What service do you use?
Anonymous
Anonymous wrote:
Anonymous wrote:
Anonymous wrote:I agree, OP. And while everyone will disagree about exactly what has to be done outside of a regular cleaning person, to pretend the answer is “nothing” or “minimal” is still just missing the problem. And then of course, when you point it out, you get the ole “oh you’re just harping, that’s unnecessary” line which just further denegrates the work that (mostly women) are doing.

We are not particularly clean people. We don’t touch the bathrooms or vacuum between professional cleanings. We don’t make our bed. But still - the kitchen has to be taken care of after dinner each night (clearing the table, putting away leftovers, loading and running the dishwasher, washing pots and pans). The dishwasher has to be unloaded. The trash needs to be taken out on trash day. The mail has to be gotten and dealt with at least occasionally. Even if you send out laundry, it has to be put back in drawers. Even if you order groceries for delivery, the order needs to be placed and the groceries put away. Someone has to cook dinner. The laundry service, house cleaners, and childcare needs to be managed, paid, and communicated with. Kid logistics need to be deal with (scheduling, buying clothes, school stuff, finding camps, managing extracurriculars, etc).

Unless you have the funds to pay for essentially a full time house manager and cook, there is work to be done, and if one person won’t hold up his half it’s totally unfair and unacceptable, IMHO.


But none of the people saying outsource are saying the DH should do nothing. They’re all saying, in essence, if there are 24 hours of housekeeping to be done, outsourcing 12 of it leaves 6 for each parent. I can sign up to six. My DH can sign up to six. He would never sign up for 12, and I would certainly not do 24 so he could slack off. But I also wouldn’t add another two hours per week by saying the beds need to be made every day...
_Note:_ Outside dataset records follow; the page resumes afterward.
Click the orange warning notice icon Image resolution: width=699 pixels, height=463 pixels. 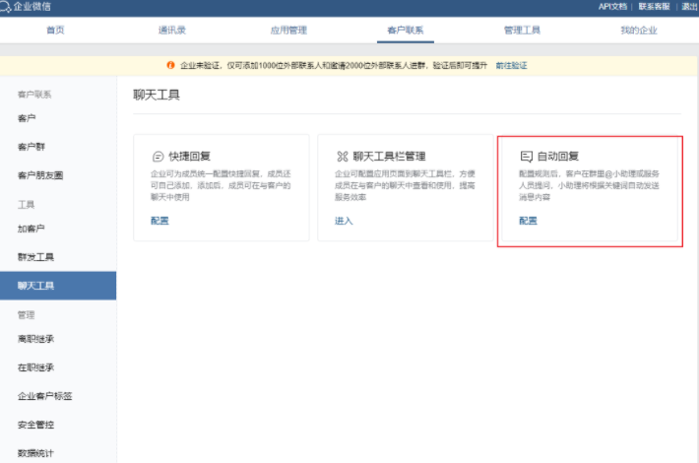pyautogui.click(x=173, y=65)
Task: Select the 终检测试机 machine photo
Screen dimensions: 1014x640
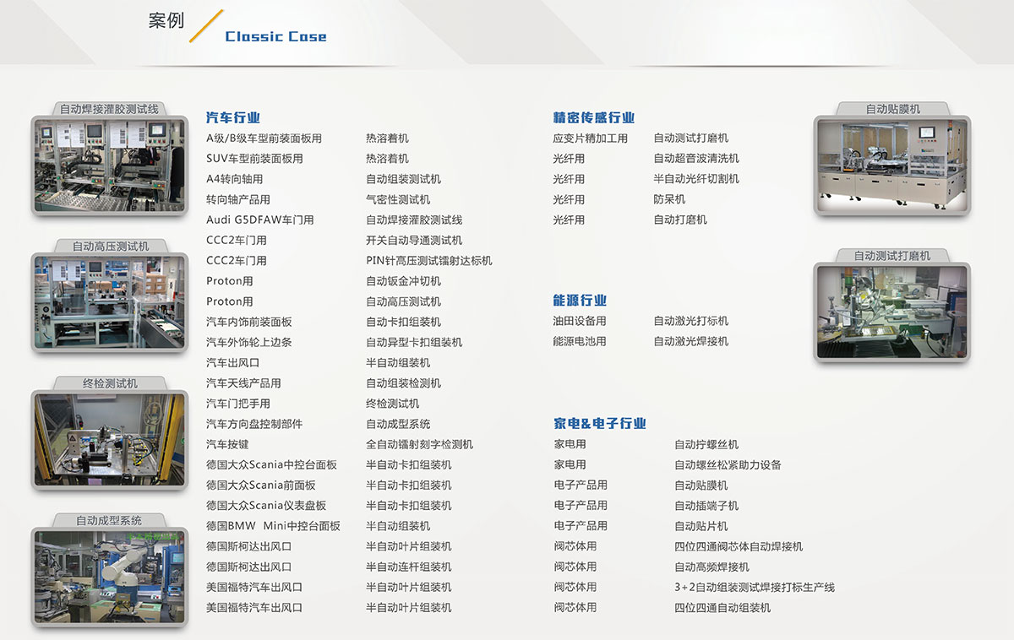Action: click(108, 439)
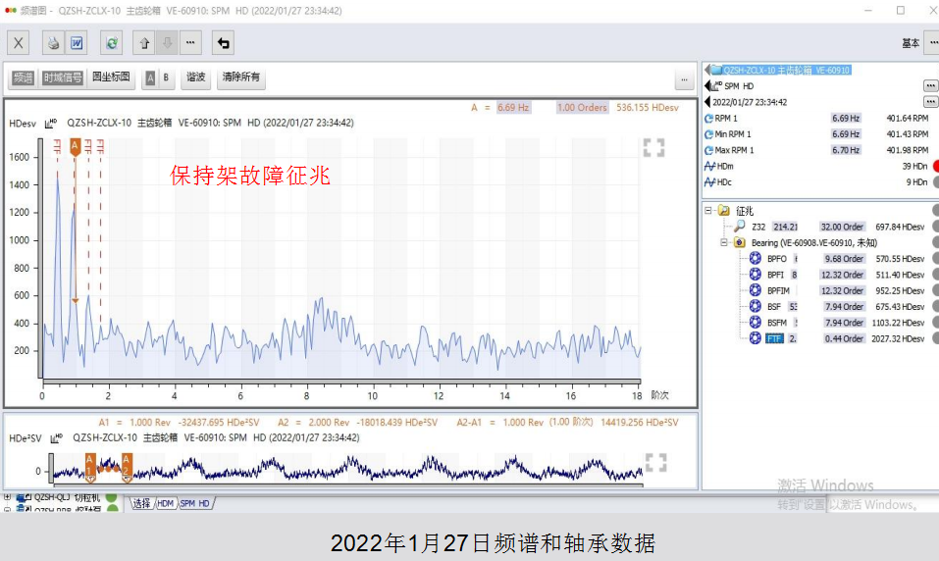This screenshot has height=561, width=939.
Task: Click the 谐波 harmonics button
Action: [x=196, y=77]
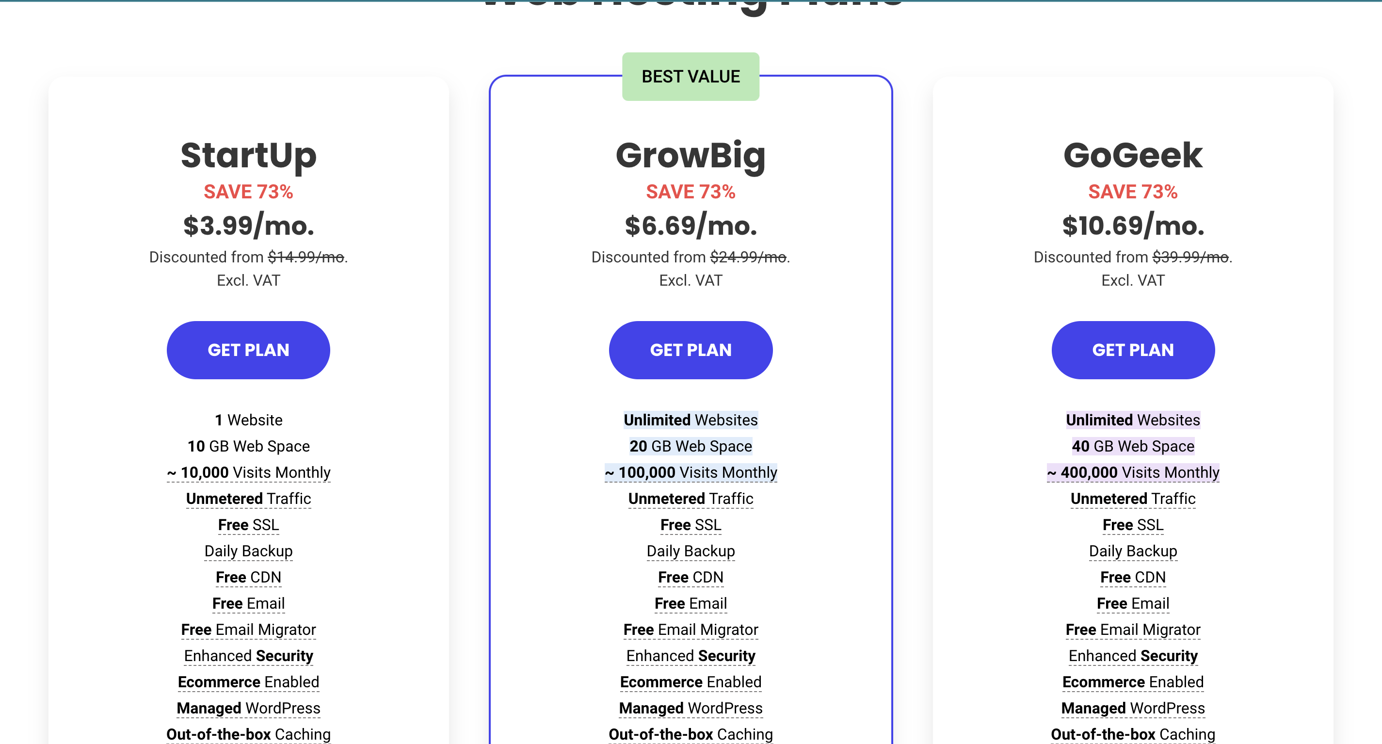The height and width of the screenshot is (744, 1382).
Task: Click Free Email in the GrowBig column
Action: click(x=690, y=603)
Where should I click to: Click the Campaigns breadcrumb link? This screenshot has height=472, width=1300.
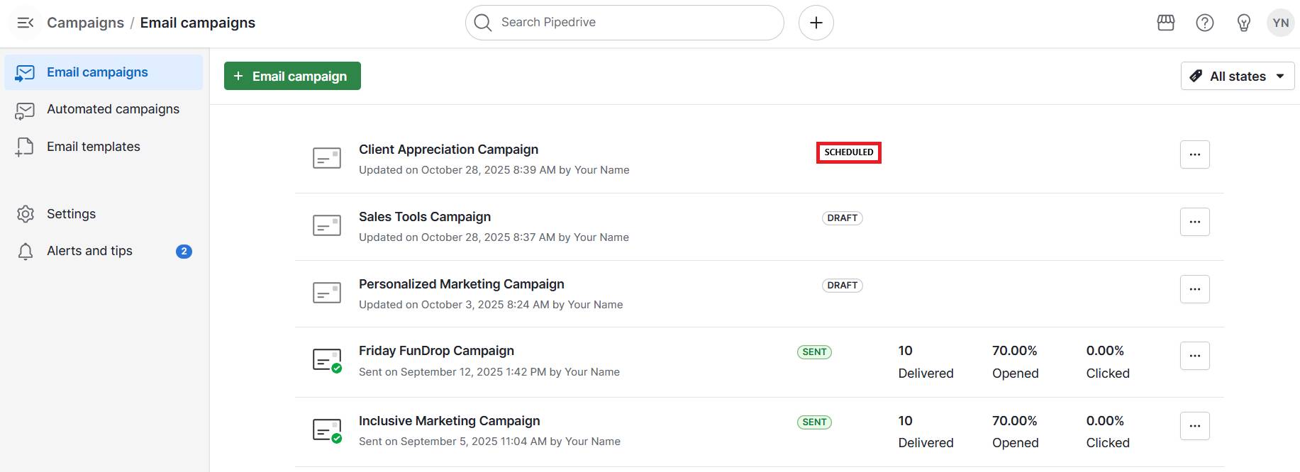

PP here. If this is the case, then outsourcing is fine advice. And it probably would work for couples where (to stick with your examples) the wife is doing 15 hours of work, the husband is doing seven, and the wife is frustrated both at the imbalance and that stuff is getting missed.

But that’s an example where the husband was already doing about a third of the work. It seems like for most of the situations we hear about on DCUM, the imbalance is much more extreme. 90/10, 80/20. And in those cases, even with outsourcing, the husband needs to step up and do his half. And I would strongly prioritize (and do, when I comment on those threads) a serious conversation with the husband, and marriage counseling if necessary, to get to a place where he understands and accepts that he has to do his half. If as part of that, a mutual decision is made to outsource some stuff, great. But I think what the OP is reacting to is responses to threads about husbands who do nothing or nearly nothing that just say “outsource it.” That is NOT going to solve the problem if the husband still thinks whatever’s left isn’t his problem.


Sorry, I mean to say the husband is going 7 hrs of work.
Anonymous
extra money for weekly cleaning or even e/o week.


No, you make it a budget priority. Divorce is more expensive. Counseling to fix a poor home life situation is expensive. Your complaining takes a toll, also a monetary toll.